"La cittadinanza? Sì, ma agli emigrati italiani"

Di Giuseppe (FdI) presenta una proposta di legge per consentire agli emigrati italiani che fino al 1992 non godevano della doppia cittadinanza di poter ridiventare italiani

"La cittadinanza? Sì, ma agli emigrati italiani"

“C’è una comunità che è italiana e non può neppure esercitare il diritto di voto. Sono persone che, pur essendo nati in Italia, non sono italiane”. Così il deputato Andrea Di Giuseppe, eletto in quota Fratelli d’Italia nella circoscrizione dell’America settentrionale e centrale, spiega perché ha deciso di prendere a cuore, presentando un’apposita proposta di legge, la causa degli emigrati italiani che ancora non hanno la cittadinanza italiana.

Cosa prevede la sua proposta di legge?

“La mia proposta di legge prevede che chi è nato in Italia e che è stato costretto a rinunciare alla cittadinanza italiana perché il nostro ordinamento, prima del 1992, vietava la doppia cittadinanza possa riavere la sua cittadinanza. Così facendo potrebbero tornare in Italia definitivamente andando a impattare in maniera positiva sull’economia italiana”.

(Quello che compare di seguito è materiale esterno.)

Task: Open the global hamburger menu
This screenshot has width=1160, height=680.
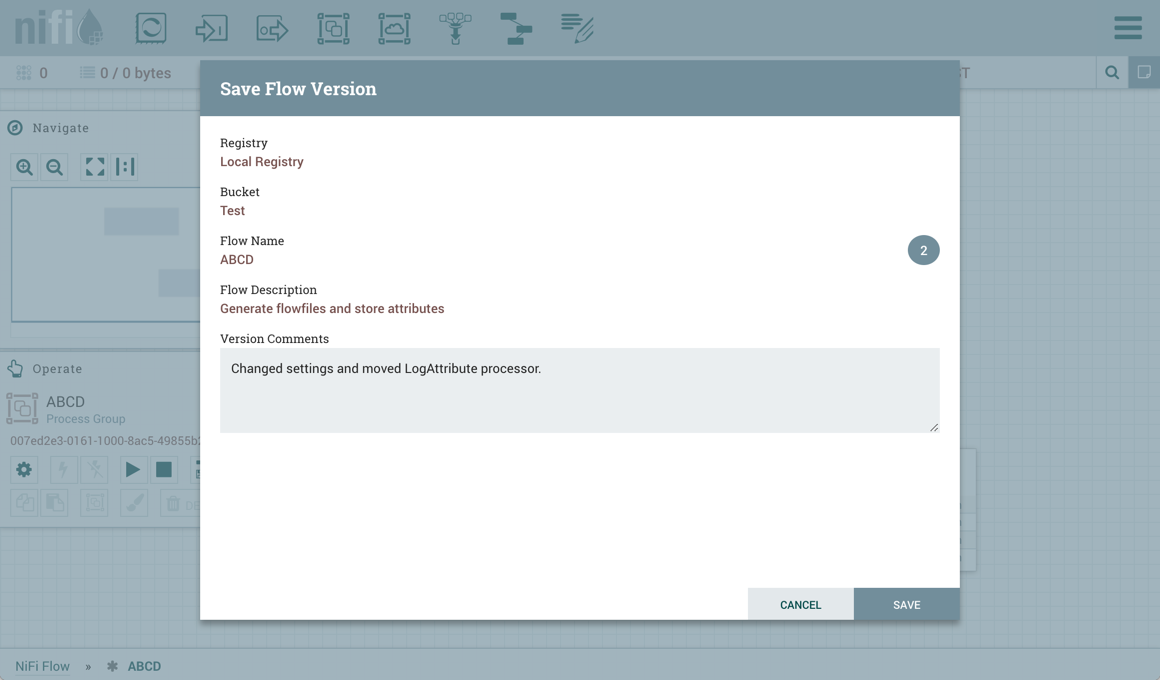Action: point(1127,28)
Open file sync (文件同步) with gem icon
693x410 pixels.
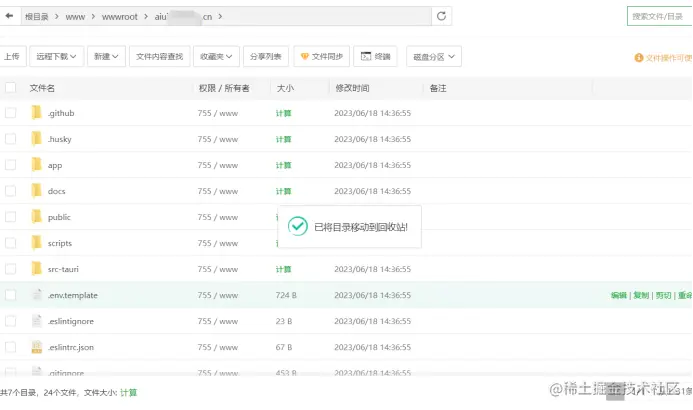321,56
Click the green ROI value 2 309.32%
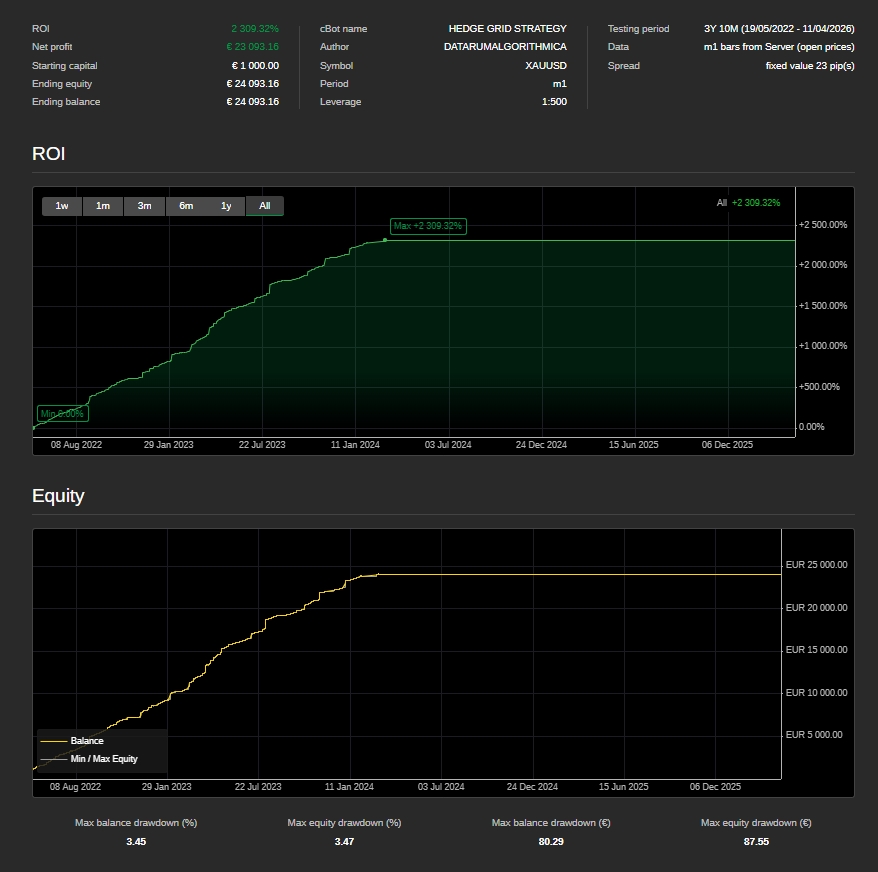Screen dimensions: 878x872 click(256, 29)
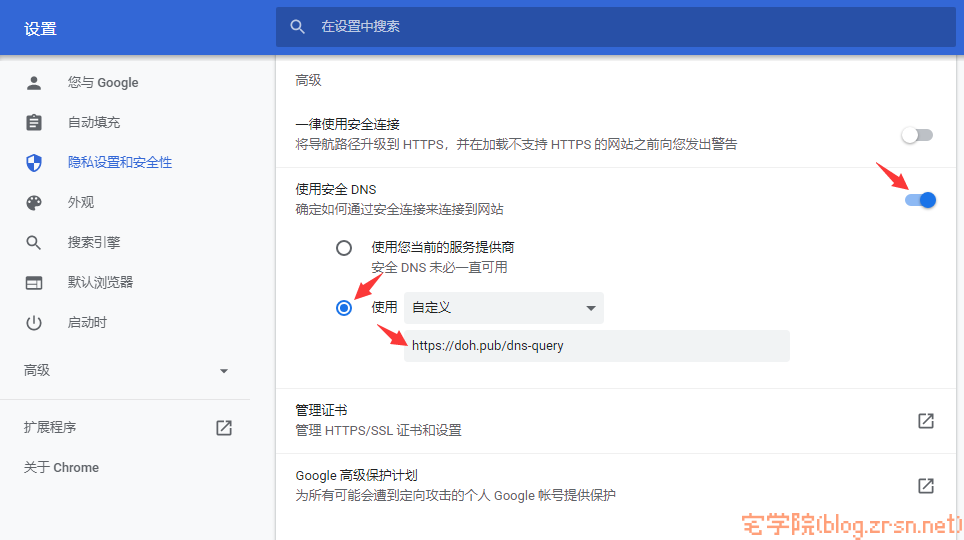Select the 使用 自定义 radio button
964x540 pixels.
pos(344,308)
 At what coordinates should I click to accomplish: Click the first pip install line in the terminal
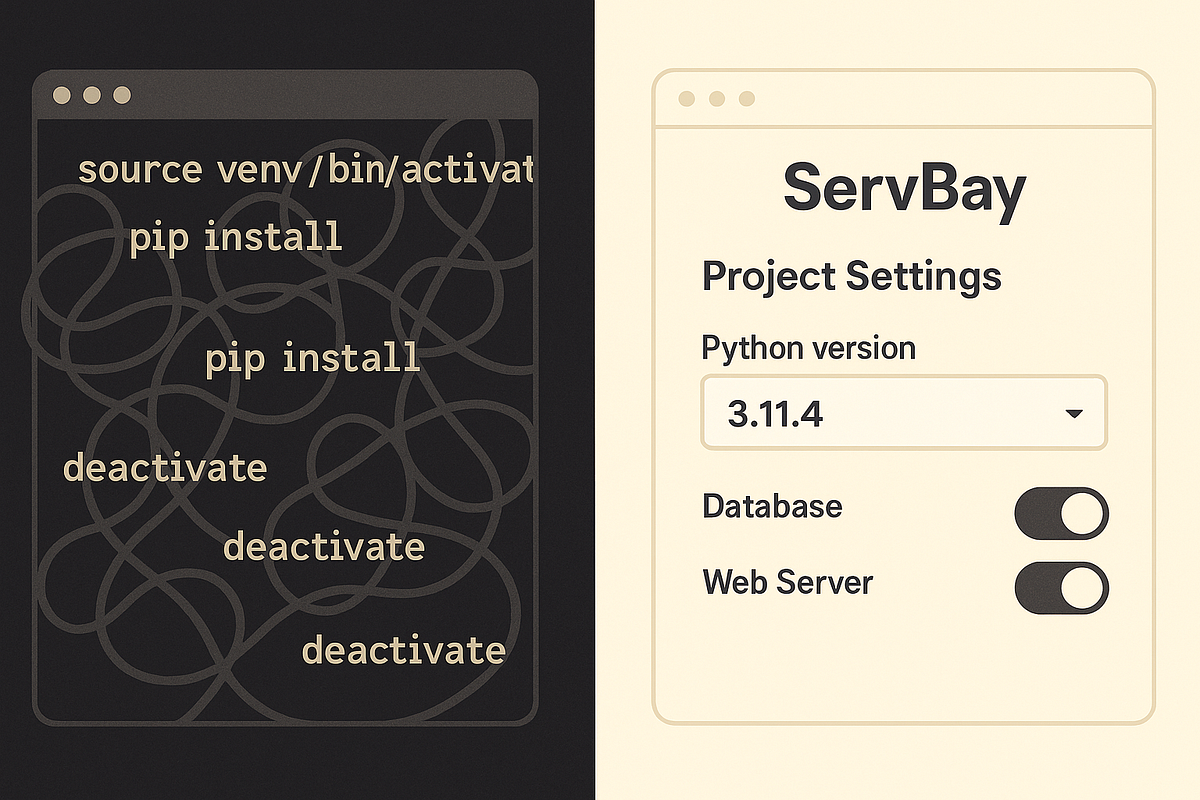click(235, 238)
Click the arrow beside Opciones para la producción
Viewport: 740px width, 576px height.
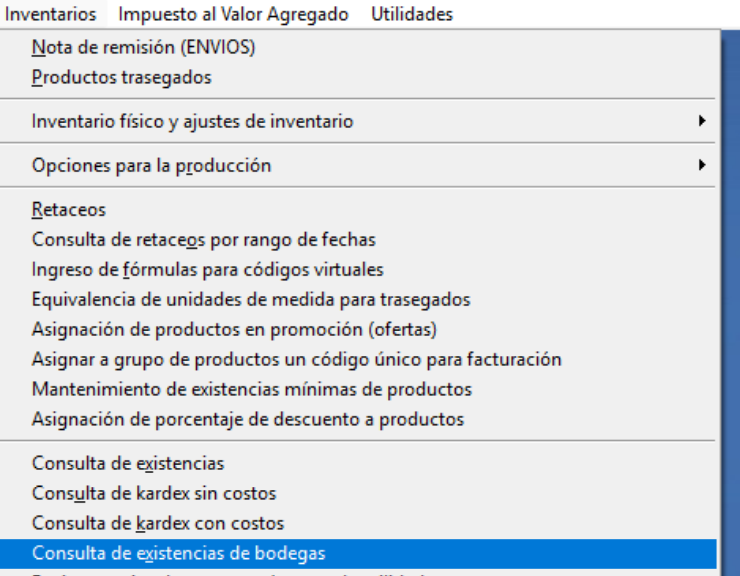(702, 165)
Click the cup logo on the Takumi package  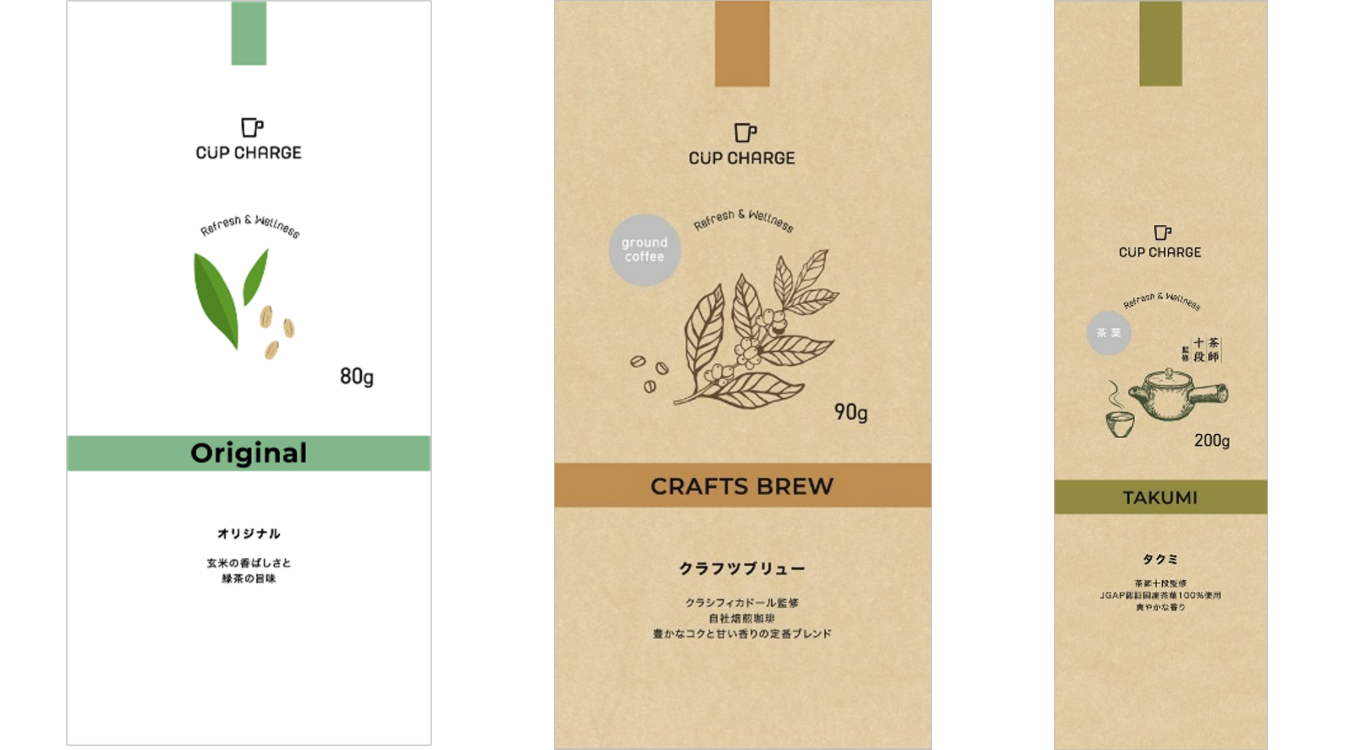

Come mai prima di lei, non se n’è mai occupato nessuno?

“Bisognerebbe chiederlo anzitutto alla sinistra che ha governato negli ultimi anni. Girando tra le comunità italiane la prima cosa che chiedono è di tornare a essere italiani. Sono le solite cose all’italiana che tutti fanno e nessuno fa. Siccome le comunità italiane non erano nelle priorità dei governi italiani precedenti. Io, invece, ne faccio il mio primo punto programmatico”.

Ma nel corso degli anni non è cambiato nulla?

“I termini per la cittadinanza sono stati attivati per circa due anni, ma non è stata attivata la pubblicazione di informazione da parte di tutte le ambasciate e di tutti i consolati e, perciò, quest’operazione è andata al vento. Da quel giorno, poi, non è stato fatto più nulla”.

Perché la sinistra è più interessata a dare la cittadinanza agli stranieri anziché darla agli italiani?

“Perché quello è un bacino di voti della sinistra. È una questione puramente elettorale. Oltretutto, sarebbe giusto ed etico pensare prima agli emigrati italiani che hanno fatto dei sacrifici enormi e che sono quasi più patrioti di chi vive in Italia”.

Quali sono i principali problemi per chi vota all’estero?

“Noi oggi all’estero votiamo tre settimane prima per posta, ma ci sono molti problemi. Le buste con i cedolini elettorali arrivano per posta, si possono perdere, ci sono possibili brogli. Una volta votato, i cedolini tornano ai consolati, i quali fanno delle buste che spediscono in Italia per lo spoglio. Un gran casino, insomma.

Prima di essere eletto ho fatto un esposto alla procura della Repubblica perché nelle liste elettorali c’erano tanti ultracentenari. Basterebbe adottare il voto elettronico per risolvere tutti questi problemi e per risparmiare parecchi soldi”.